**TASK PROMPT:**
The response should be an exact copy of every record.

-- Opening Marker --

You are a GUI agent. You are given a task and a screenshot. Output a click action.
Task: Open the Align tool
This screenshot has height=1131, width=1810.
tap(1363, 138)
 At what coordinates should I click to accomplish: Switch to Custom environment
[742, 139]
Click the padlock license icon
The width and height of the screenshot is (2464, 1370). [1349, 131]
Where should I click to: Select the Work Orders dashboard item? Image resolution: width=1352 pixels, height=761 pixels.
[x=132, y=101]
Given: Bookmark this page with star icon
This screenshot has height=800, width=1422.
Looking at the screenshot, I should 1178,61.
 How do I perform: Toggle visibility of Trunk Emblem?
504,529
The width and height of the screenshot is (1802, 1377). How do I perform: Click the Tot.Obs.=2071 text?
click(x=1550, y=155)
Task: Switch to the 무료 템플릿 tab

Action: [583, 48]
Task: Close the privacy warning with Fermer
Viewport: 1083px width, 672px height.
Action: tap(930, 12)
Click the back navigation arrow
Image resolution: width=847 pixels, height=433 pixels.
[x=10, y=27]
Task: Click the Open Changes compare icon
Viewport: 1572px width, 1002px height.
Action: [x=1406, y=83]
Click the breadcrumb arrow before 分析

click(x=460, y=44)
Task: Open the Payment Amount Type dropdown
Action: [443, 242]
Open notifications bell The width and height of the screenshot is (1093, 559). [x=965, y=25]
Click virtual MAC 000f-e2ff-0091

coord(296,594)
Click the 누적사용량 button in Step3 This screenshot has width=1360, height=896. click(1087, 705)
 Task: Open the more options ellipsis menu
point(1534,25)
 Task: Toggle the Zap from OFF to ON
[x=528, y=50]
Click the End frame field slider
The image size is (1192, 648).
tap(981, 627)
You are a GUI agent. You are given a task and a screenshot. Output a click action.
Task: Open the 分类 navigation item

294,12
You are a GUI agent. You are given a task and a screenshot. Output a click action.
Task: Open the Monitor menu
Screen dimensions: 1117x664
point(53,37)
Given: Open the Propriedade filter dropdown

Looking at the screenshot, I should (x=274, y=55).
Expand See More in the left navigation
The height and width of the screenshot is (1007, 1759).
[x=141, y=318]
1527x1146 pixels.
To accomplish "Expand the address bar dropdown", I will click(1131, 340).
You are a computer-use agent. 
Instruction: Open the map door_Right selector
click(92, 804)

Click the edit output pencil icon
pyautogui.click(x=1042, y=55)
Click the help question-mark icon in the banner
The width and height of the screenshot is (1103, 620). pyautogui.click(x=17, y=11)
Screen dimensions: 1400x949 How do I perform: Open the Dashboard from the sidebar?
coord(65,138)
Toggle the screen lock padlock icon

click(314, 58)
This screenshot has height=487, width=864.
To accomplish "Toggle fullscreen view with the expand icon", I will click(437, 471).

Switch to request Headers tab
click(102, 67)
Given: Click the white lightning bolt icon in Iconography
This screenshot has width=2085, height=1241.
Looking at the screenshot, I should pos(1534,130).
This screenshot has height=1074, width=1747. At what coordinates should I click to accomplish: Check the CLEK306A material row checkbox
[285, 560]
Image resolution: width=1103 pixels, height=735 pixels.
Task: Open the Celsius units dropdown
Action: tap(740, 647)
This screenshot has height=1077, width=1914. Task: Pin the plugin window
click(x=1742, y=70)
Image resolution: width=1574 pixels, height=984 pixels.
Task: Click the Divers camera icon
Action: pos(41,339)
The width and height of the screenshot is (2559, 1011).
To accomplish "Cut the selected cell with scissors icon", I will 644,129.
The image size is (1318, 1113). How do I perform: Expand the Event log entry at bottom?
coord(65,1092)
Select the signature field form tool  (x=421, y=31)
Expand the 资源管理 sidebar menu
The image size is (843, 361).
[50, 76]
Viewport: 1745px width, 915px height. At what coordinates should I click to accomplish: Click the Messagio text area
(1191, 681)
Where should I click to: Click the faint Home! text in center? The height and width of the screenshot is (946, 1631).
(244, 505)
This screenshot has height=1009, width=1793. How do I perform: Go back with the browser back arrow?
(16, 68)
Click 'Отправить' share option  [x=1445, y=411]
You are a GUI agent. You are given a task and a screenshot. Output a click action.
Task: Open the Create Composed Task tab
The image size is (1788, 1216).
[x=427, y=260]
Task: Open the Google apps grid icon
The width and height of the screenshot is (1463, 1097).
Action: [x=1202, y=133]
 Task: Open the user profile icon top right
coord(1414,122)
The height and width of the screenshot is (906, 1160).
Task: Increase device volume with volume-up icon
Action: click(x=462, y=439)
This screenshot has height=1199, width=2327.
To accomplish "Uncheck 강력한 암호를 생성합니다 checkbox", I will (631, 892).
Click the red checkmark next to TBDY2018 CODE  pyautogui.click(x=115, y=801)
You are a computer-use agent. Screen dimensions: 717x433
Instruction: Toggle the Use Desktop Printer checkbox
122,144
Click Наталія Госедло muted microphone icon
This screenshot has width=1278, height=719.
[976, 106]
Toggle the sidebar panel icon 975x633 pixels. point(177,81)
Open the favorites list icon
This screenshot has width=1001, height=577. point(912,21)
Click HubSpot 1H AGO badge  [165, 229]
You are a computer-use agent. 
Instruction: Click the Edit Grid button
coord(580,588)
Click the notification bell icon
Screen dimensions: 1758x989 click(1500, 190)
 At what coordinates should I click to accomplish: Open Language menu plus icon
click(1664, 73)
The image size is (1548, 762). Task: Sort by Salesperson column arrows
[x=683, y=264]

-- Closing Marker --

**EXERCISE OUTPUT:**
You are a GUI agent. You are given a task and a screenshot. Output a click action.
Task: Open the Align tool
This screenshot has height=1131, width=1810.
tap(1363, 138)
 At what coordinates should I click to accomplish: Switch to Custom environment
[742, 139]
Click the padlock license icon
The width and height of the screenshot is (2464, 1370). [1349, 131]
Where should I click to: Select the Work Orders dashboard item? Image resolution: width=1352 pixels, height=761 pixels.
[x=132, y=101]
Given: Bookmark this page with star icon
This screenshot has height=800, width=1422.
Looking at the screenshot, I should 1178,61.
 How do I perform: Toggle visibility of Trunk Emblem?
504,529
The width and height of the screenshot is (1802, 1377). How do I perform: Click the Tot.Obs.=2071 text?
click(x=1550, y=155)
Task: Switch to the 무료 템플릿 tab

Action: [583, 48]
Task: Close the privacy warning with Fermer
Viewport: 1083px width, 672px height.
Action: tap(930, 12)
Click the back navigation arrow
Image resolution: width=847 pixels, height=433 pixels.
[x=10, y=27]
Task: Click the Open Changes compare icon
Viewport: 1572px width, 1002px height.
Action: [x=1406, y=83]
Click the breadcrumb arrow before 分析

click(x=460, y=44)
Task: Open the Payment Amount Type dropdown
Action: [443, 242]
Open notifications bell The width and height of the screenshot is (1093, 559). [x=965, y=25]
Click virtual MAC 000f-e2ff-0091

coord(296,594)
Click the 누적사용량 button in Step3 This screenshot has width=1360, height=896. click(1087, 705)
 Task: Open the more options ellipsis menu
point(1534,25)
 Task: Toggle the Zap from OFF to ON
[x=528, y=50]
Click the End frame field slider
The image size is (1192, 648).
tap(981, 627)
You are a GUI agent. You are given a task and a screenshot. Output a click action.
Task: Open the 分类 navigation item

294,12
You are a GUI agent. You are given a task and a screenshot. Output a click action.
Task: Open the Monitor menu
Screen dimensions: 1117x664
point(53,37)
Given: Open the Propriedade filter dropdown

Looking at the screenshot, I should (x=274, y=55).
Expand See More in the left navigation
The height and width of the screenshot is (1007, 1759).
[x=141, y=318]
1527x1146 pixels.
To accomplish "Expand the address bar dropdown", I will click(1131, 340).
You are a computer-use agent. 
Instruction: Open the map door_Right selector
click(92, 804)

Click the edit output pencil icon
pyautogui.click(x=1042, y=55)
Click the help question-mark icon in the banner
The width and height of the screenshot is (1103, 620). pyautogui.click(x=17, y=11)
Screen dimensions: 1400x949 How do I perform: Open the Dashboard from the sidebar?
coord(65,138)
Toggle the screen lock padlock icon

click(314, 58)
This screenshot has height=487, width=864.
To accomplish "Toggle fullscreen view with the expand icon", I will click(437, 471).

Switch to request Headers tab
click(102, 67)
Given: Click the white lightning bolt icon in Iconography
This screenshot has width=2085, height=1241.
Looking at the screenshot, I should pos(1534,130).
This screenshot has height=1074, width=1747. At what coordinates should I click to accomplish: Check the CLEK306A material row checkbox
[285, 560]
Image resolution: width=1103 pixels, height=735 pixels.
Task: Open the Celsius units dropdown
Action: tap(740, 647)
This screenshot has height=1077, width=1914. Task: Pin the plugin window
click(x=1742, y=70)
Image resolution: width=1574 pixels, height=984 pixels.
Task: Click the Divers camera icon
Action: pos(41,339)
The width and height of the screenshot is (2559, 1011).
To accomplish "Cut the selected cell with scissors icon", I will 644,129.
The image size is (1318, 1113). How do I perform: Expand the Event log entry at bottom?
coord(65,1092)
Select the signature field form tool  (x=421, y=31)
Expand the 资源管理 sidebar menu
The image size is (843, 361).
[50, 76]
Viewport: 1745px width, 915px height. At what coordinates should I click to accomplish: Click the Messagio text area
(1191, 681)
Where should I click to: Click the faint Home! text in center? The height and width of the screenshot is (946, 1631).
(244, 505)
This screenshot has height=1009, width=1793. How do I perform: Go back with the browser back arrow?
(16, 68)
Click 'Отправить' share option  [x=1445, y=411]
You are a GUI agent. You are given a task and a screenshot. Output a click action.
Task: Open the Create Composed Task tab
The image size is (1788, 1216).
[x=427, y=260]
Task: Open the Google apps grid icon
The width and height of the screenshot is (1463, 1097).
Action: [x=1202, y=133]
 Task: Open the user profile icon top right
coord(1414,122)
The height and width of the screenshot is (906, 1160).
Task: Increase device volume with volume-up icon
Action: click(x=462, y=439)
This screenshot has height=1199, width=2327.
To accomplish "Uncheck 강력한 암호를 생성합니다 checkbox", I will (631, 892).
Click the red checkmark next to TBDY2018 CODE  pyautogui.click(x=115, y=801)
You are a computer-use agent. Screen dimensions: 717x433
Instruction: Toggle the Use Desktop Printer checkbox
122,144
Click Наталія Госедло muted microphone icon
This screenshot has width=1278, height=719.
[976, 106]
Toggle the sidebar panel icon 975x633 pixels. point(177,81)
Open the favorites list icon
This screenshot has width=1001, height=577. point(912,21)
Click HubSpot 1H AGO badge  [165, 229]
You are a computer-use agent. 
Instruction: Click the Edit Grid button
coord(580,588)
Click the notification bell icon
Screen dimensions: 1758x989 click(1500, 190)
 At what coordinates should I click to accomplish: Open Language menu plus icon
click(1664, 73)
The image size is (1548, 762). Task: Sort by Salesperson column arrows
[x=683, y=264]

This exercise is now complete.